In a contribution to the emerging research examining Chinese cross-border acquisitions (CBAs), the authors observe experiential learning applications for enhancing M&A completions. By emphasizing knowledge transfer, the authors reveal how target-to-target industry similarity and bidder-to-target cultural distance affect learning outcomes.
Using a binary logistic regression model, the authors examine a sample of CBA attempts announced by Chinese companies from January 2002 to December 2012 to identify the variables that affect the completion of CBAs.
The authors find that foreign acquisition experience but not domestic acquisition experience enhances subsequent acquisition attempts, especially when prior and focal target companies share the dominant industrial logic. Learning transfer is negatively affected when target countries are more culturally distant from China, but learning benefits appear to increase under strong bidder-to-target cultural distance.

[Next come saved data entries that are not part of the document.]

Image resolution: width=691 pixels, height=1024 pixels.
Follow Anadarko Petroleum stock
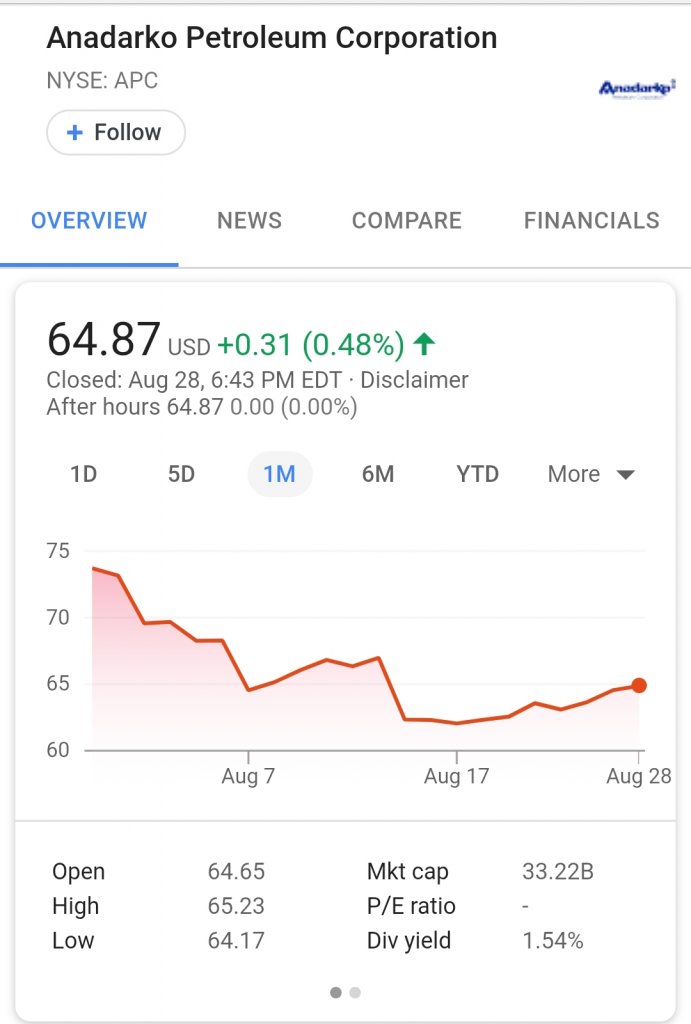116,133
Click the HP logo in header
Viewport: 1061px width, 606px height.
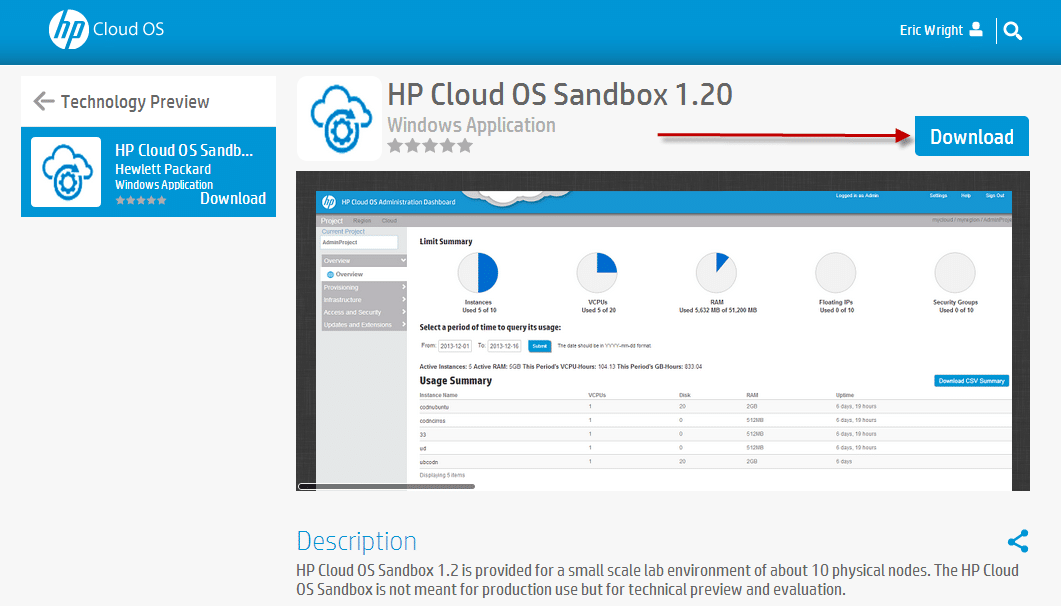click(68, 30)
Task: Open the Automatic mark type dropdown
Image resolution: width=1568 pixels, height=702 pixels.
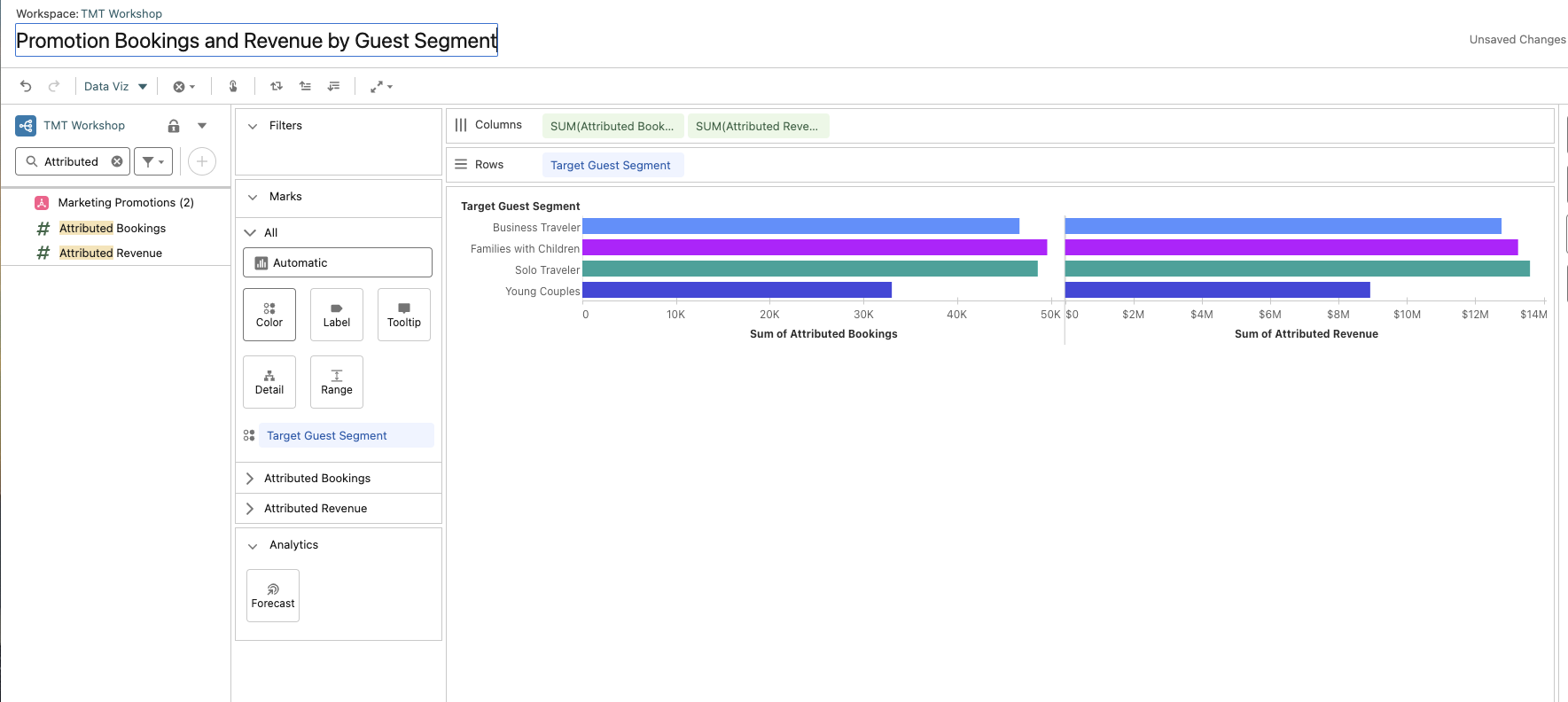Action: [338, 262]
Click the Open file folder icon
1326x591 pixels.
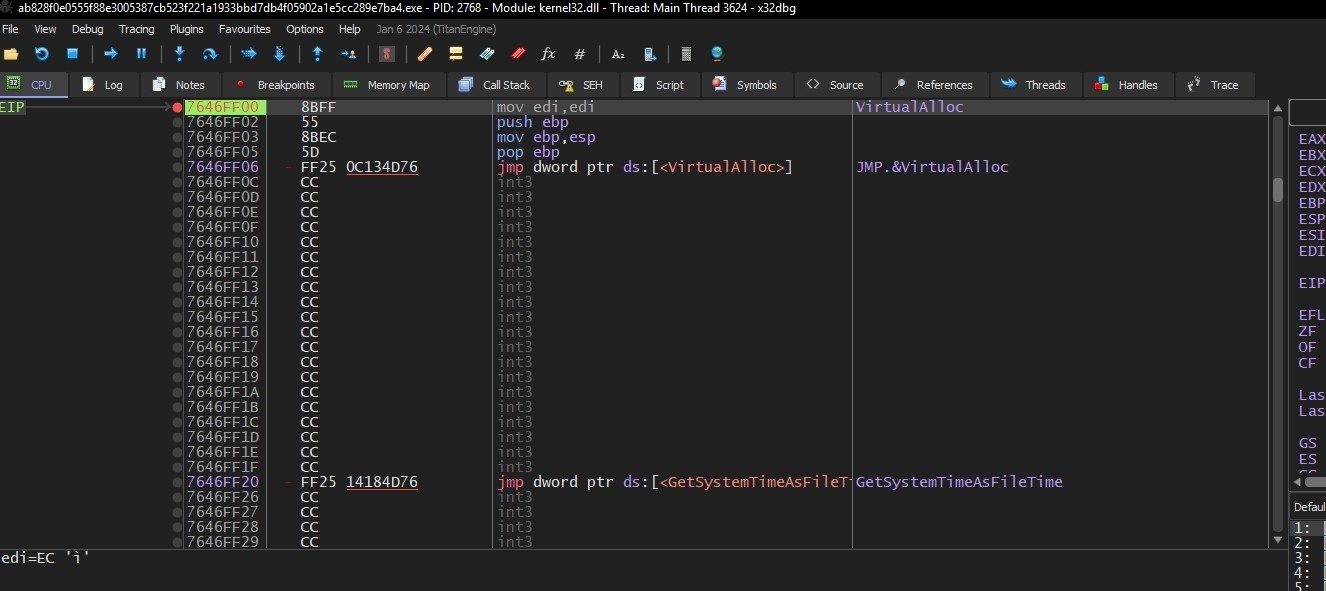(x=11, y=54)
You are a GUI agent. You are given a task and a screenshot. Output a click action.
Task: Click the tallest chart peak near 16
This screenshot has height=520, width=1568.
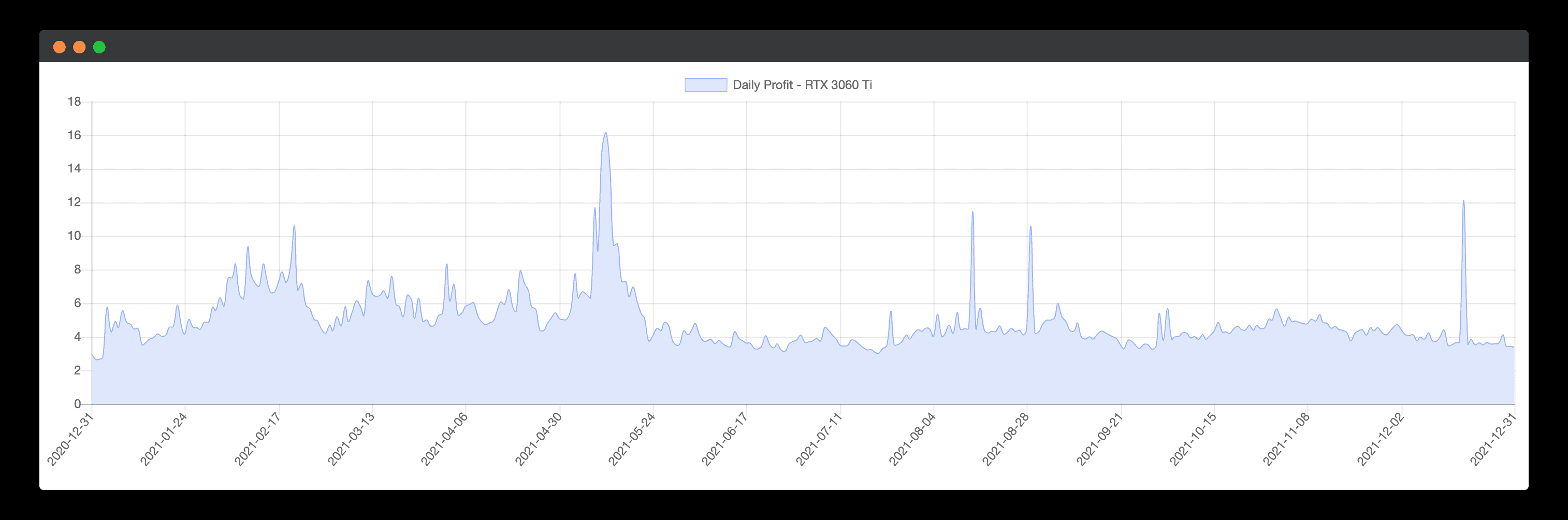click(605, 133)
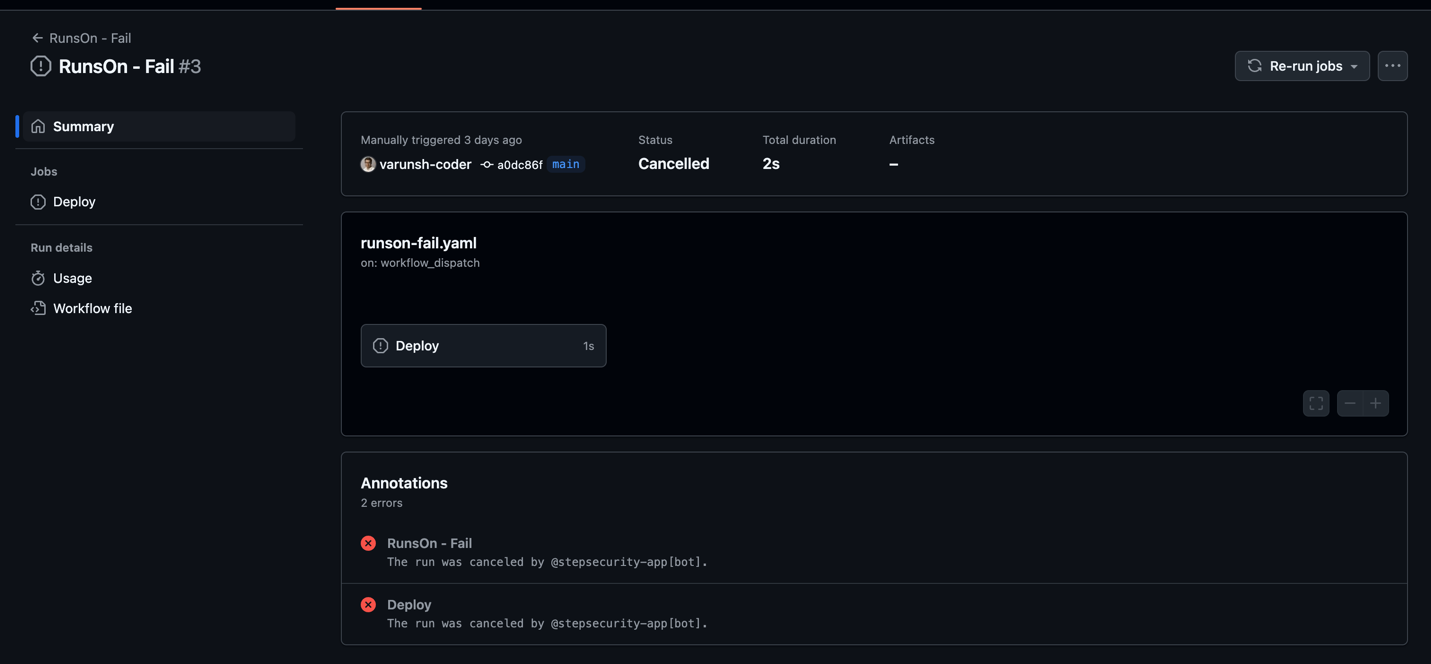Viewport: 1431px width, 664px height.
Task: Click the red error icon beside RunOn - Fail annotation
Action: pos(368,543)
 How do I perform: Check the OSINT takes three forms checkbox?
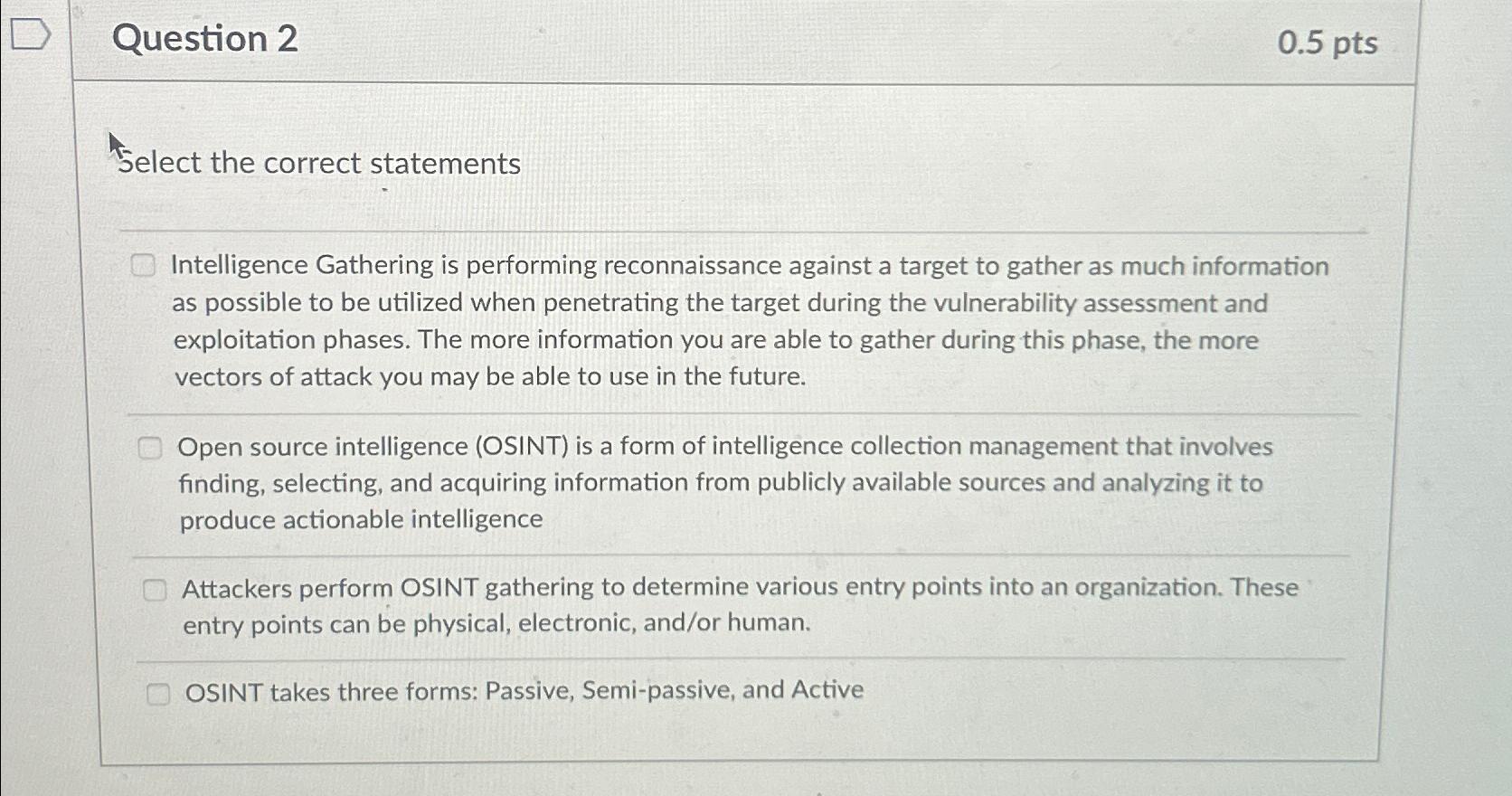tap(159, 695)
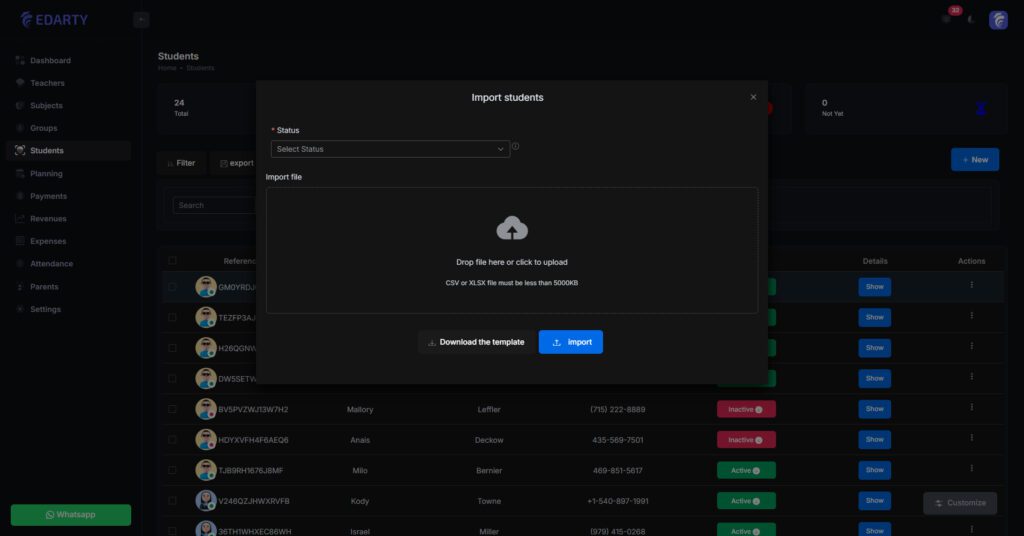
Task: Open Dashboard in the sidebar
Action: tap(50, 61)
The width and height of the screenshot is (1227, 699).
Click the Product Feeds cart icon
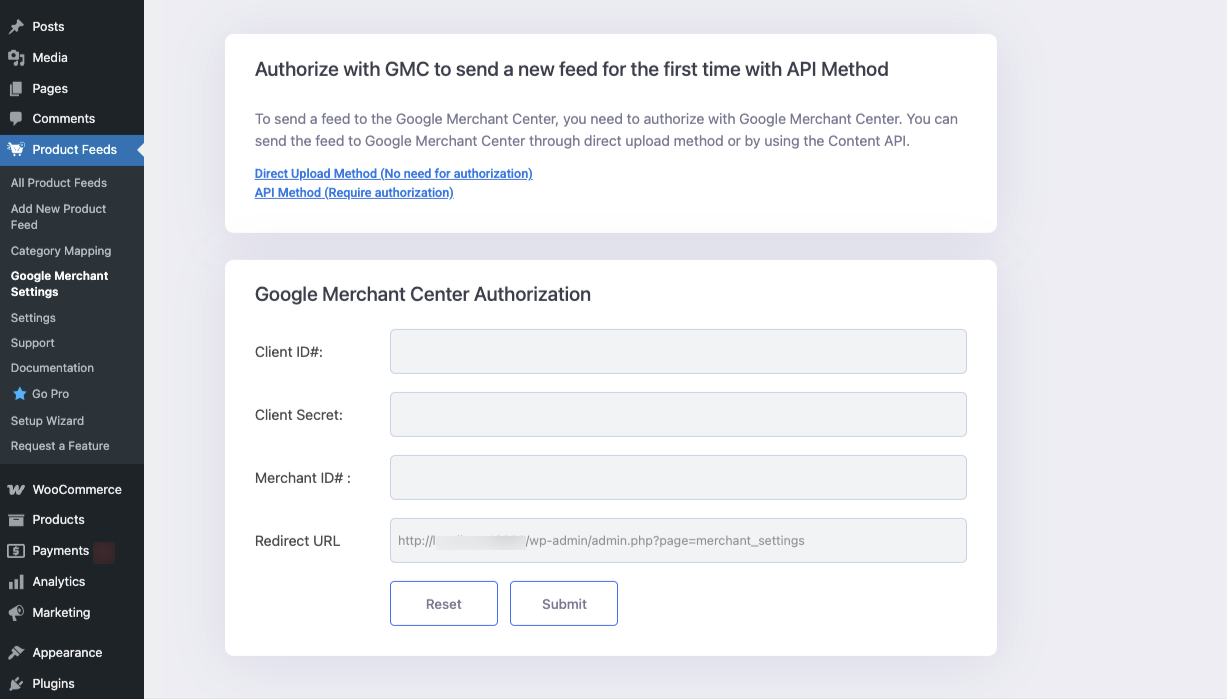[x=16, y=150]
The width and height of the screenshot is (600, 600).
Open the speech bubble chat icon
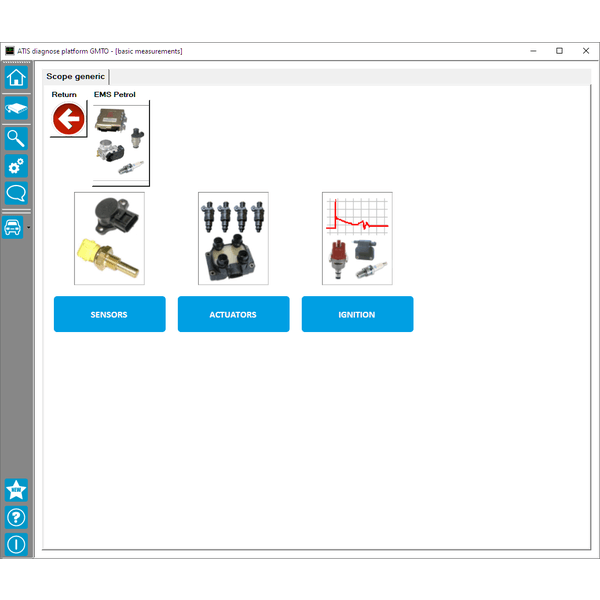[x=16, y=194]
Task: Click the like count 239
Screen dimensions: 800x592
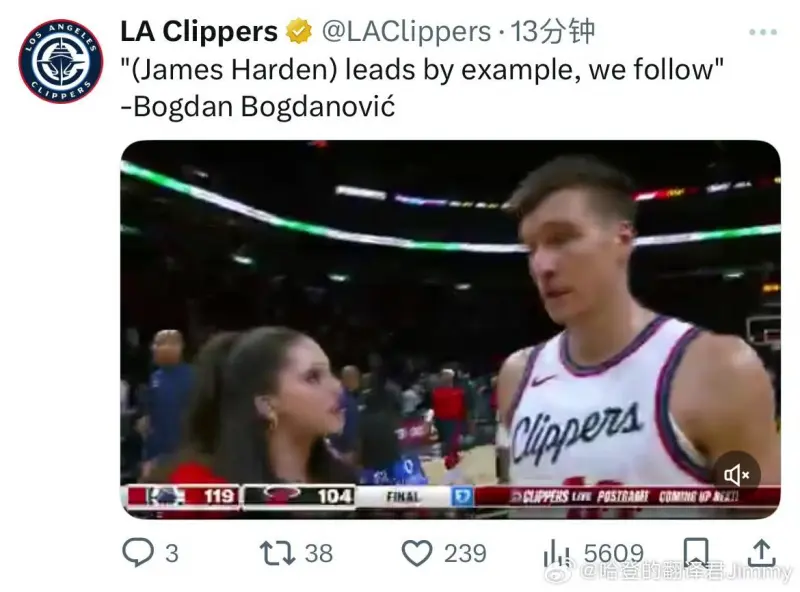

By investigating learning in the precompletion stage in Chinese outward CBAs, the authors complement research that uses postacquisition performance to assess learning. The authors’ more fine-grained characterization reveals that acquisition experience increases knowledge transfer through experiential learning. Furthermore, the authors show that dominant industrial logic and cultural distance are underexplored contextual conditions, although they interact with foreign and domestic experience to affect the completion of CBAs.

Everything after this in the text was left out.